Most employees don’t think about preserving their AI chat history. Most AI tools don’t automatically archive conversations beyond a limited period.

If you wait too long to identify and preserve this data, the data disappears.

Some AI providers delete conversation history after 30 days. Others retain data indefinitely but allow users to delete at any time.

Once an employee knows litigation is coming, they might clean up their AI conversation history without realizing this violates preservation obligations.

Practical Steps to Take Now

So what are some things employers can do now?
First, update your litigation hold template to explicitly reference GenAI tools. Include instructions on how to preserve ChatGPT conversations, export Claude.ai chats, and save Microsoft Copilot interactions.

Next, work with IT to identify which AI tools your organization licenses and what data retention policies apply. Understand where the data lives, how long vendors retain information, and what format allows for export.

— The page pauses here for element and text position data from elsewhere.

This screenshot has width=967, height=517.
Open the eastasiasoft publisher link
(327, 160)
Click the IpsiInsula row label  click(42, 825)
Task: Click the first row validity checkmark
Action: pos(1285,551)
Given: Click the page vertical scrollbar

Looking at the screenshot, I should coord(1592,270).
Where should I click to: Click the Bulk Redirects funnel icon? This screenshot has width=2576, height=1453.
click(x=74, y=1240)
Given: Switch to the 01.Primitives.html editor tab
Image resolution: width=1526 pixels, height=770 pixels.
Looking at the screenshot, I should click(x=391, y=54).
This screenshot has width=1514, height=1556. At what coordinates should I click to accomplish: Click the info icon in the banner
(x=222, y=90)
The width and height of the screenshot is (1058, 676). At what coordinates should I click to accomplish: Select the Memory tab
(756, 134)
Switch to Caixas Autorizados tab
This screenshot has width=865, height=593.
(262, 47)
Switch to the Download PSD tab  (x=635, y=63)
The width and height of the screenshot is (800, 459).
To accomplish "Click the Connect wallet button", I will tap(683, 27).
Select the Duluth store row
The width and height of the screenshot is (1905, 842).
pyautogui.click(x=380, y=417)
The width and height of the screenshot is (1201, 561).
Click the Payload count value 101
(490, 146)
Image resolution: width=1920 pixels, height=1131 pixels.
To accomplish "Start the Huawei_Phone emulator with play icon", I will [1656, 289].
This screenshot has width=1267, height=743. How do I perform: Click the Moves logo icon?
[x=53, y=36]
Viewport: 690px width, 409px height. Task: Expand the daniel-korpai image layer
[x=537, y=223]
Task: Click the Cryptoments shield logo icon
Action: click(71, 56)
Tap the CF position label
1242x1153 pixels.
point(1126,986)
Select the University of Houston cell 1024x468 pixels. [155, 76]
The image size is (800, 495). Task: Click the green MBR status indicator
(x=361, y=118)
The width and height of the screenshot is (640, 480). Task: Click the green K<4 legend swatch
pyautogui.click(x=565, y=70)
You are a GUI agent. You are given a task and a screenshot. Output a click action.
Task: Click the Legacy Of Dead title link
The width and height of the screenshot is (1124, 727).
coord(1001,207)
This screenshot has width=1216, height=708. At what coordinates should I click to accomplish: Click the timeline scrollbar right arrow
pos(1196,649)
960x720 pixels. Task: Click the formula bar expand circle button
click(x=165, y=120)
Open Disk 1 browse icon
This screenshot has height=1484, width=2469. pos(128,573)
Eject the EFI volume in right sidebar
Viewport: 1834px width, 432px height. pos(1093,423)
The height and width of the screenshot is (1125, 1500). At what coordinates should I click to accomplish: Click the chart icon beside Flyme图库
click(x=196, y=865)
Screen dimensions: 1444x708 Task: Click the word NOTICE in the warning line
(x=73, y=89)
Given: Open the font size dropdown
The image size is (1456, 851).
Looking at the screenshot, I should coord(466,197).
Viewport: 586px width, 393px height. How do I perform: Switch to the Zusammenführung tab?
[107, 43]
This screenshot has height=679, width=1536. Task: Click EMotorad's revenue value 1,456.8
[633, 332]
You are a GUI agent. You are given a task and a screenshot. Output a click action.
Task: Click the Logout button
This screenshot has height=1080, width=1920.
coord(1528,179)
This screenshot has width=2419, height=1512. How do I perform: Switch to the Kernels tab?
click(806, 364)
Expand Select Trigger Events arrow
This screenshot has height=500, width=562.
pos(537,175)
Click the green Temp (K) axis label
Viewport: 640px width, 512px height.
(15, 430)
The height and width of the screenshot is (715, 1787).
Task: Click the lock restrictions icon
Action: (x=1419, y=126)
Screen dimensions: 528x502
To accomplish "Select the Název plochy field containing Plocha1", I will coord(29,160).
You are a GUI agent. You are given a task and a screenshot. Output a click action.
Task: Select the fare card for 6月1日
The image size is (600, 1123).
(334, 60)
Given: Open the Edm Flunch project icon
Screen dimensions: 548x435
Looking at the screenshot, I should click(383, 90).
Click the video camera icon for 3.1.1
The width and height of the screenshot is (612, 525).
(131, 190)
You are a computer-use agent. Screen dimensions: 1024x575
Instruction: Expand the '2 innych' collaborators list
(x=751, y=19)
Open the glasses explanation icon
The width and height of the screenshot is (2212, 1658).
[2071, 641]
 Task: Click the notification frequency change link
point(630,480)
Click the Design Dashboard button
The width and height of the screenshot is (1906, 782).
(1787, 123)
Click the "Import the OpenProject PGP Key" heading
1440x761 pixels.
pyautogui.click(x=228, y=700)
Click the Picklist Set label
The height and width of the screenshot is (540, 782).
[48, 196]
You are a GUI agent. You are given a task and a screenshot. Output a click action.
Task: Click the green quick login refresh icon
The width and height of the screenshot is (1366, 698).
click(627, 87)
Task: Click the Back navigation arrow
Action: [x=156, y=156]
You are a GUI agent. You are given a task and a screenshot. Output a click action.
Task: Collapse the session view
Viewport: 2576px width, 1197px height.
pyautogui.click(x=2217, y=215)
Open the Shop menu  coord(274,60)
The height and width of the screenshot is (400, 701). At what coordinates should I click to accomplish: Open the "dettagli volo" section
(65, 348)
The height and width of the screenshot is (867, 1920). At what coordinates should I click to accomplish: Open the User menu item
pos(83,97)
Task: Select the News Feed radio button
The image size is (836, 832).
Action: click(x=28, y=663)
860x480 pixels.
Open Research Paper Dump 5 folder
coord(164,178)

In addition, companies may want to train employees on preservation obligations. Most employees don’t think of their ChatGPT chats as “documents” subject to litigation holds.

Lastly, consider AI usage in your document retention policies. Should employees be allowed to use personal AI accounts for work tasks? If so, how do you ensure that data is preserved when needed?

Why This Matters

Courts expect parties to preserve relevant evidence. Failure to preserve GenAI data when you knew or should have known about litigation can result in sanctions, adverse inference instructions, or even dismissal of defenses.

This isn’t theoretical. Employees are using AI tools daily. When litigation arises, the day is quickly coming when judges may ask whether your company preserved AI-related data.

If you need assistance, as always contact your litigation counsel to make sure you are following best practices when it comes to litigation holds.